**Work task**. Your output should consist solely of the lines from the one with "Click the octopus" through the end of the records, reproduced exactly, both ends included.
*** Opening Materials provided ***
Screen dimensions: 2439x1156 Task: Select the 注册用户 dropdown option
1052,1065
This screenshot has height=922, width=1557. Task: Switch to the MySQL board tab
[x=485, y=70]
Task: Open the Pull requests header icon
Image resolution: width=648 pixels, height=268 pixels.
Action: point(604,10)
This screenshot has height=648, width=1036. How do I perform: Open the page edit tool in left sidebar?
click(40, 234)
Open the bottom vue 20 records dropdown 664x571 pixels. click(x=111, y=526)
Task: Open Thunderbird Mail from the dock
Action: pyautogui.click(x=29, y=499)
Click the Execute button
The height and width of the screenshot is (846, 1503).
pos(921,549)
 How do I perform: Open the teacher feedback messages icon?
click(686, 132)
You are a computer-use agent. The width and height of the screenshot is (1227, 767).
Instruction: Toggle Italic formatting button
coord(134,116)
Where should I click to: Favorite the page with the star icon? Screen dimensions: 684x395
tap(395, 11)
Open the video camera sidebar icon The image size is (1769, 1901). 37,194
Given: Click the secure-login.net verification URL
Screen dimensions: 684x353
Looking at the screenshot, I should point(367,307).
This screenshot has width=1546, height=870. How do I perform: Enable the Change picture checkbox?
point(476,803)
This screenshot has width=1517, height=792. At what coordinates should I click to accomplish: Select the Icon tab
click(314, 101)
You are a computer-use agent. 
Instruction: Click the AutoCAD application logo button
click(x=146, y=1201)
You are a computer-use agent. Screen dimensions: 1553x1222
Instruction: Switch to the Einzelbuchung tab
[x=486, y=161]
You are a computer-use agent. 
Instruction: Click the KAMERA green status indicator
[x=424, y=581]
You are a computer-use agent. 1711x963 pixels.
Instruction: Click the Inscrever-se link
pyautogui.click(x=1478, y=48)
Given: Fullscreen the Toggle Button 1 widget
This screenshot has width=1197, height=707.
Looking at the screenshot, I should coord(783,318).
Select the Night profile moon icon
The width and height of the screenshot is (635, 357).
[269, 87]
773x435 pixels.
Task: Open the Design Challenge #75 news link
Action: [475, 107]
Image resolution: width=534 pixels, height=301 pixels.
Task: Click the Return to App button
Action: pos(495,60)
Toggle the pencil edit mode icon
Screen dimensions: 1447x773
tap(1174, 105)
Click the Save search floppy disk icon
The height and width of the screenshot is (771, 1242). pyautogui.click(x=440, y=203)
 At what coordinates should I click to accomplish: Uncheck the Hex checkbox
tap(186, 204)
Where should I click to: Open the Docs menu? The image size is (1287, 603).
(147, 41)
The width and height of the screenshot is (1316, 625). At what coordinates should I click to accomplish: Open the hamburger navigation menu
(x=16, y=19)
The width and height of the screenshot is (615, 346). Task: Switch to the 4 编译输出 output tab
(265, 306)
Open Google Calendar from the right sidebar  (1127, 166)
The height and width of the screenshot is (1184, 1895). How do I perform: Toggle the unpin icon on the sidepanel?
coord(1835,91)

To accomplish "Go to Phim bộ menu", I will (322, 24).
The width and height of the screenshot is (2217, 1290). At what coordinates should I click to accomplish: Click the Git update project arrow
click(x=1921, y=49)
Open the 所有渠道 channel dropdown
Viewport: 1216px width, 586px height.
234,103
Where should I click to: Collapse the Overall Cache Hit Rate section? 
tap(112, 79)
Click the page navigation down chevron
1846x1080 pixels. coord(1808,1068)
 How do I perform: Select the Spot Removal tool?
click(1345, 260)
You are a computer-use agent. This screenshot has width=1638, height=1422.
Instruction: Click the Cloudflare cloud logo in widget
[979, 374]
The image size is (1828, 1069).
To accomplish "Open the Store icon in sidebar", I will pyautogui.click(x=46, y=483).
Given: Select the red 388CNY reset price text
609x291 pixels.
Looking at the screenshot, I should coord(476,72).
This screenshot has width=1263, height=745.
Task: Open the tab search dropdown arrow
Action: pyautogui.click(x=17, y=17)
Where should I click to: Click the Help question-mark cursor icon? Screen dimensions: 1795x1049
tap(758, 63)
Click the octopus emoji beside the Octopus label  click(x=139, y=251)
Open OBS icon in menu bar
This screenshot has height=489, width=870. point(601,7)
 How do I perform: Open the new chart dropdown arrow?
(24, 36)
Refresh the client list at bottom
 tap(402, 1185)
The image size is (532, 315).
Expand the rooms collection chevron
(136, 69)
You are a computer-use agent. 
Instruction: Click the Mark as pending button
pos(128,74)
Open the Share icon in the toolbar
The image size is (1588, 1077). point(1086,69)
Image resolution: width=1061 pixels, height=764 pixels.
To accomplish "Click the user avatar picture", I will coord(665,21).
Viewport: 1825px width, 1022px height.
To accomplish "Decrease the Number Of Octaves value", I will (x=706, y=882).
*** Closing Materials provided ***
**Answer area**.
Click the octopus emoji beside the Octopus label  click(x=139, y=251)
Open OBS icon in menu bar
This screenshot has height=489, width=870. point(601,7)
 How do I perform: Open the new chart dropdown arrow?
(24, 36)
Refresh the client list at bottom
 tap(402, 1185)
The image size is (532, 315).
Expand the rooms collection chevron
(136, 69)
You are a computer-use agent. 
Instruction: Click the Mark as pending button
pos(128,74)
Open the Share icon in the toolbar
The image size is (1588, 1077). point(1086,69)
Image resolution: width=1061 pixels, height=764 pixels.
To accomplish "Click the user avatar picture", I will coord(665,21).
Viewport: 1825px width, 1022px height.
To accomplish "Decrease the Number Of Octaves value", I will (x=706, y=882).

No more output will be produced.